◆ Task objective ◆
In the entries below, find the line containing "Add a new sheet with plus button" and the line containing "The width and height of the screenshot is (759, 422).". Copy those two lines and everything between them exactly, and only that.
Start of Provided entries
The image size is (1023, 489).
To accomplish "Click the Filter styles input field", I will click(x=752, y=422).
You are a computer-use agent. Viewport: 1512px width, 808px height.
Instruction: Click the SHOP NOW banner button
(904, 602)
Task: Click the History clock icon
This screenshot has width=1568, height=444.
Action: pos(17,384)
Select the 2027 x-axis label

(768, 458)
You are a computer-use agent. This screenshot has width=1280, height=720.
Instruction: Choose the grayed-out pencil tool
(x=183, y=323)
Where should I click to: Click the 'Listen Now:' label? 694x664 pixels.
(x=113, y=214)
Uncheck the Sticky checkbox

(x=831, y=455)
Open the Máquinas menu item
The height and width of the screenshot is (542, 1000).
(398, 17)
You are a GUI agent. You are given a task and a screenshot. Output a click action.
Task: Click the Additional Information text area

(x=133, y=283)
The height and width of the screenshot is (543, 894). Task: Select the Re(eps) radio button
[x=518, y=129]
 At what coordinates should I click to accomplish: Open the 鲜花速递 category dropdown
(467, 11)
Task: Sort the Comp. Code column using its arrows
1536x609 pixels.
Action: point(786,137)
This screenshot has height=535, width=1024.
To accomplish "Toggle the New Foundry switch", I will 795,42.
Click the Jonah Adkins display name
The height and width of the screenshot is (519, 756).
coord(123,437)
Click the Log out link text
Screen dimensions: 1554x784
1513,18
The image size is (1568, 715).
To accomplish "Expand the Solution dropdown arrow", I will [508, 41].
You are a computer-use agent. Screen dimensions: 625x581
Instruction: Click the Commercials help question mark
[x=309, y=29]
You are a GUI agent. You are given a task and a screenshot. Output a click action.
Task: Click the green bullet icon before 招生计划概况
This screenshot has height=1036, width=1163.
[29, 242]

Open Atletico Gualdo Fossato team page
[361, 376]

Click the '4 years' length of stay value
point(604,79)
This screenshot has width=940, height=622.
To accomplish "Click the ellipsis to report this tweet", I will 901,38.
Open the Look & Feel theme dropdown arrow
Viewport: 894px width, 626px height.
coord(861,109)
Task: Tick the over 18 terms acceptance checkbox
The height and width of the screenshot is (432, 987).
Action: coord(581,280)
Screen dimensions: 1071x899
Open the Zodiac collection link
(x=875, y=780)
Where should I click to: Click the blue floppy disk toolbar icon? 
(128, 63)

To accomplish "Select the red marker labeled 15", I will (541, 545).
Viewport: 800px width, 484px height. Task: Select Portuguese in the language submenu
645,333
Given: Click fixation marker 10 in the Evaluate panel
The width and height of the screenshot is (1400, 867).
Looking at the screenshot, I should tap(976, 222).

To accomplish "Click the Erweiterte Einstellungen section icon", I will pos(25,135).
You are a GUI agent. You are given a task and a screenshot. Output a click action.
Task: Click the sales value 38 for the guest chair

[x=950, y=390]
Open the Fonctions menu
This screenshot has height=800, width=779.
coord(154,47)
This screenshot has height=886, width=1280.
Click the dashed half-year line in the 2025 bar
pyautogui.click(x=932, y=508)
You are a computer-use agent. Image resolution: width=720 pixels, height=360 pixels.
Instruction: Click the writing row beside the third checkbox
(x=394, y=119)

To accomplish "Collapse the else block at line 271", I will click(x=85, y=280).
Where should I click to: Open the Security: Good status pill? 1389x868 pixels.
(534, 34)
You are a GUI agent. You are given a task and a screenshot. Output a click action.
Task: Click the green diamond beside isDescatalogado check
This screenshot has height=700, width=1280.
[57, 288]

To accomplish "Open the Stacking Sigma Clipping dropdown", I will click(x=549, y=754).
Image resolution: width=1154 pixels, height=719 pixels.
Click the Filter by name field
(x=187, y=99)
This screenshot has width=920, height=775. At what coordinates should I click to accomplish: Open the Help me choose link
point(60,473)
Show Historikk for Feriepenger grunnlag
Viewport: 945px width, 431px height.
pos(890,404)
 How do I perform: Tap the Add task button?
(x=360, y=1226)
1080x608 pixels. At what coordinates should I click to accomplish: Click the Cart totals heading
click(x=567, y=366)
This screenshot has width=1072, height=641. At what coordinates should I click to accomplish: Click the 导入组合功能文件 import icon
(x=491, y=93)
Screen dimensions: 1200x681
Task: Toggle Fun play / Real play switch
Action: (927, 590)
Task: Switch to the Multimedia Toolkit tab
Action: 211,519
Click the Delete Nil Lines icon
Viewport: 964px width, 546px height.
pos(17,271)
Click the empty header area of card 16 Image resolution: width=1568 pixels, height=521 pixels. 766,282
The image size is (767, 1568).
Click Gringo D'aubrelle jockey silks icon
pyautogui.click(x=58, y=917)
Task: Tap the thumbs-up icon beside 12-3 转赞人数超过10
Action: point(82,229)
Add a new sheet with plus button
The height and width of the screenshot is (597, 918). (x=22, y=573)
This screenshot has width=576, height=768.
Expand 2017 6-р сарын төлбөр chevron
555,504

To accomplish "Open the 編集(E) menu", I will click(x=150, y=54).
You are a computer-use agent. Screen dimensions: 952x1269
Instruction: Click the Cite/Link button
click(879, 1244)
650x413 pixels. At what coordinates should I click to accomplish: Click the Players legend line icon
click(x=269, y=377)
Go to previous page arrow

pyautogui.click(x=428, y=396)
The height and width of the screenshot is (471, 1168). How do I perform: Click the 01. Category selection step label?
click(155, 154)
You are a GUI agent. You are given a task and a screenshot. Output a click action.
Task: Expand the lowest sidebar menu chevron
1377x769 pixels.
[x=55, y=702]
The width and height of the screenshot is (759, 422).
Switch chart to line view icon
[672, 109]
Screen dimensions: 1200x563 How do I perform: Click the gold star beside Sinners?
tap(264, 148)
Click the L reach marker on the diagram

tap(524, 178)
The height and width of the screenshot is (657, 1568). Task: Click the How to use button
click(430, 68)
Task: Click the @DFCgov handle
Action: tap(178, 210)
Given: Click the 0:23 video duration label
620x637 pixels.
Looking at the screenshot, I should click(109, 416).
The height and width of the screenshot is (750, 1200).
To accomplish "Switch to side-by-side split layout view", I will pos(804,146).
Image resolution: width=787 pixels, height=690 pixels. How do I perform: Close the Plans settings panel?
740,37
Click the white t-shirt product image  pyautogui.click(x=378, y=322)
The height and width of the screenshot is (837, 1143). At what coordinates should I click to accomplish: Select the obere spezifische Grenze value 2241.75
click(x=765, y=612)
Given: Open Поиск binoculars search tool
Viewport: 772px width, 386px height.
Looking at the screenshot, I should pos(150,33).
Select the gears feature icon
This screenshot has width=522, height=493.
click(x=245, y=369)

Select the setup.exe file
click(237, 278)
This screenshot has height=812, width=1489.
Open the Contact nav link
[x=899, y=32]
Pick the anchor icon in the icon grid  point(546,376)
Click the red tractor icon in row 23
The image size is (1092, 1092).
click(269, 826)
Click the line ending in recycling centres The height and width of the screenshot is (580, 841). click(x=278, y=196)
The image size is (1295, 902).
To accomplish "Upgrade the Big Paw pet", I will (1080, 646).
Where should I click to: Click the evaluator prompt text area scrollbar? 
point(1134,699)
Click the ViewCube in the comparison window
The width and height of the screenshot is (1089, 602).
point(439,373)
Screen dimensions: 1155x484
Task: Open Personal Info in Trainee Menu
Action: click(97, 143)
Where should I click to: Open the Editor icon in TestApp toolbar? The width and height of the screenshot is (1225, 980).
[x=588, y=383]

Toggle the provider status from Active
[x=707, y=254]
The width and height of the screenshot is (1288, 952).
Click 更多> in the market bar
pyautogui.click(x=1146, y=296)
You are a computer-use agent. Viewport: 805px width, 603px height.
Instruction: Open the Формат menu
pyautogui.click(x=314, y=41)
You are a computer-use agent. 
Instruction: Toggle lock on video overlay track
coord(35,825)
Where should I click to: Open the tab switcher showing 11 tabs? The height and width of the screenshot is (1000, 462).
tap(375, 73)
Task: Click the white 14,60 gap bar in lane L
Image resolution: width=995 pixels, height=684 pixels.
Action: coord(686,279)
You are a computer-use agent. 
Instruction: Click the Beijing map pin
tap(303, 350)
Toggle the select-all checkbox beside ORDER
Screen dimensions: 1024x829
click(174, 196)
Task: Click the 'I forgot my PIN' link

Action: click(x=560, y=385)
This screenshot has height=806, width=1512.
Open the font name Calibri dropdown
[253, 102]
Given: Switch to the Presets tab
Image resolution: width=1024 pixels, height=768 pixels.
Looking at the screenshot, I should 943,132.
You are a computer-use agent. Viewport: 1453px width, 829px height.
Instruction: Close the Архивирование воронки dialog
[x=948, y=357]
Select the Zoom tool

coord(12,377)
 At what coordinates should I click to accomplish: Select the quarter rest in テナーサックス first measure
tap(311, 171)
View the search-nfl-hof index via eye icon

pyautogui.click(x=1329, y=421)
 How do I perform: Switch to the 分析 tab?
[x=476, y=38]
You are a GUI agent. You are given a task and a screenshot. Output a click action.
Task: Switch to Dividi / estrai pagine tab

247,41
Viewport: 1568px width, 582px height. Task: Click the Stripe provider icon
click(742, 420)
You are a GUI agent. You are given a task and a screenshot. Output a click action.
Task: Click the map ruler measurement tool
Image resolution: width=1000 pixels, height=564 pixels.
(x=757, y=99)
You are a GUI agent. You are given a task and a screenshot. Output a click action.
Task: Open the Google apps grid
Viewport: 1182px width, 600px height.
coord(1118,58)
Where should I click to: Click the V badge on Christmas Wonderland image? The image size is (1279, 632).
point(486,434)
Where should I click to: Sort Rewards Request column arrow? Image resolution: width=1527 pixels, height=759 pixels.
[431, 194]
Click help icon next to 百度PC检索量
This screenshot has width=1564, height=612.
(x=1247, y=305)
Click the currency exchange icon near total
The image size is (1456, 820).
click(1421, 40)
End of Provided entries
◆ Solved problem ◆
Add a new sheet with plus button
The height and width of the screenshot is (597, 918). (x=22, y=573)
This screenshot has width=576, height=768.
Expand 2017 6-р сарын төлбөр chevron
555,504

To accomplish "Open the 編集(E) menu", I will click(x=150, y=54).
You are a computer-use agent. Screen dimensions: 952x1269
Instruction: Click the Cite/Link button
click(879, 1244)
650x413 pixels. At what coordinates should I click to accomplish: Click the Players legend line icon
click(x=269, y=377)
Go to previous page arrow

pyautogui.click(x=428, y=396)
The height and width of the screenshot is (471, 1168). How do I perform: Click the 01. Category selection step label?
click(155, 154)
You are a GUI agent. You are given a task and a screenshot. Output a click action.
Task: Expand the lowest sidebar menu chevron
1377x769 pixels.
[x=55, y=702]
The width and height of the screenshot is (759, 422).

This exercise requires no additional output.